Work to do:
a: Condense the paragraph in the Admiral’s Row excerpt that begins "The much anticipated grocery store" into a single shorter sentence. Keep its main facts.
b: Reproduce everything in the Admiral’s Row excerpt from "We pulled the" down to "on Oct. 27.".

Source excerpt:
Admiral’s Row homes in the Brooklyn Navy Yard were imbued with eerie beauty even when they were vacant and uncared for, a trove of 2005 Brooklyn Eagle photos reveals.

We pulled the pictures of the high-ranking Naval officers’ former homes out of our archives after getting word earlier this week that Wegmans Food Market will open on Oct. 27.

Sunlight filters through the wildly overgrown grounds of Admiral’s Row in this 2005 picture. Eagle file photo by Sarah Ryley
Sunlight filters through the wildly overgrown grounds of Admiral’s Row in this 2005 picture. Eagle file photo by Sarah Ryley

The much anticipated grocery store will occupy 74,000 square feet of mixed-use space in Building 212, which is under construction on a site where most of the Admiral’s Row houses have been torn down.

The now departed historic homes stood on Flushing Avenue. There’s still one left — Quarters B, which was constructed around 1872.

There are plans to preserve it and also to reconstruct a pre-Civil War building called the Timber Shed that was used to store ship masts back in the day.

Dataset extract:
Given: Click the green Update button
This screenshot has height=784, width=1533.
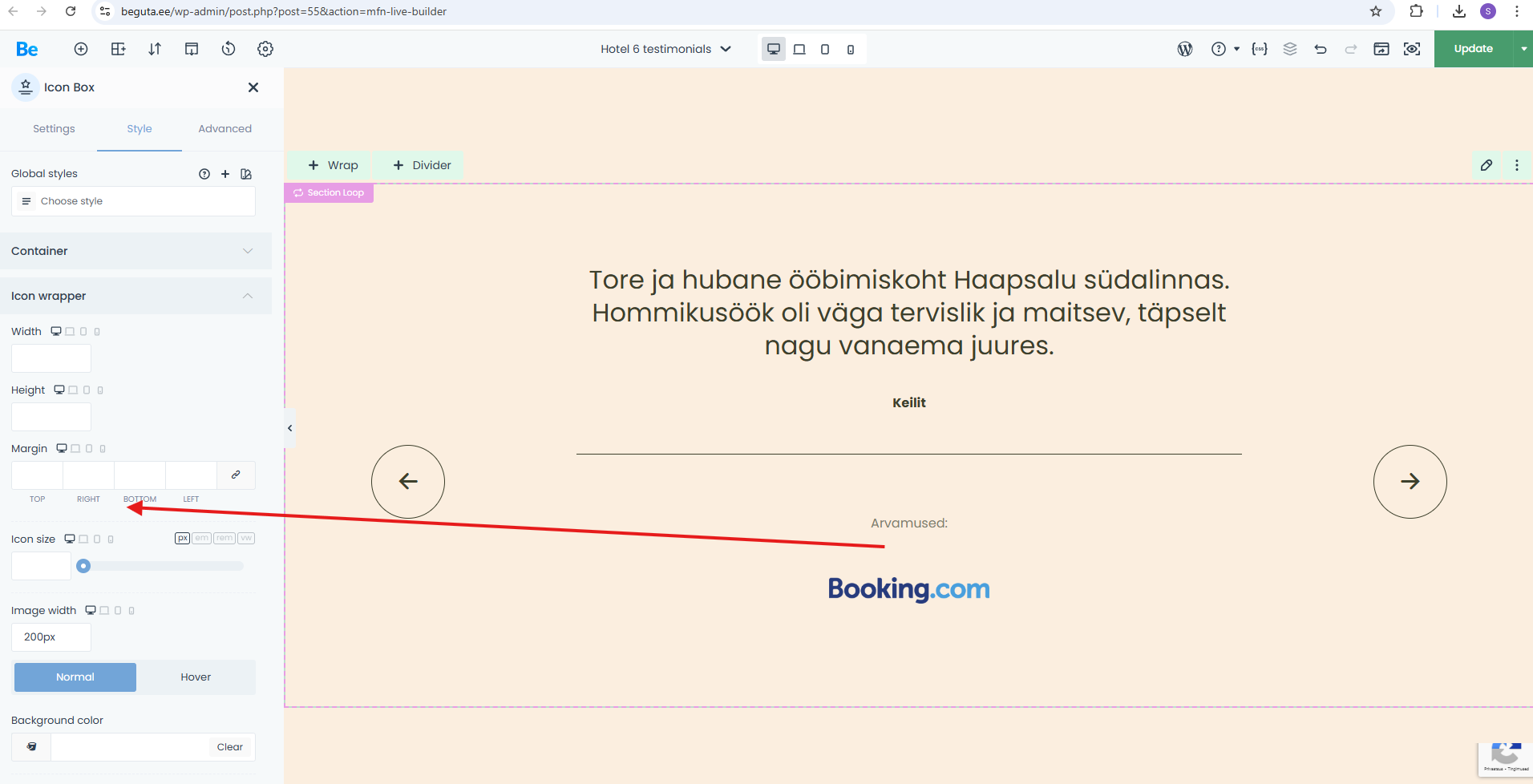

Results of the exercise:
a: The grocery store will fill 74,000 square feet of mixed-use space in Building 212, which is being built where most of the Admiral’s Row houses were torn down.

b:
We pulled the pictures of the high-ranking Naval officers’ former homes out of our archives after getting word earlier this week that Wegmans Food Market will open on Oct. 27.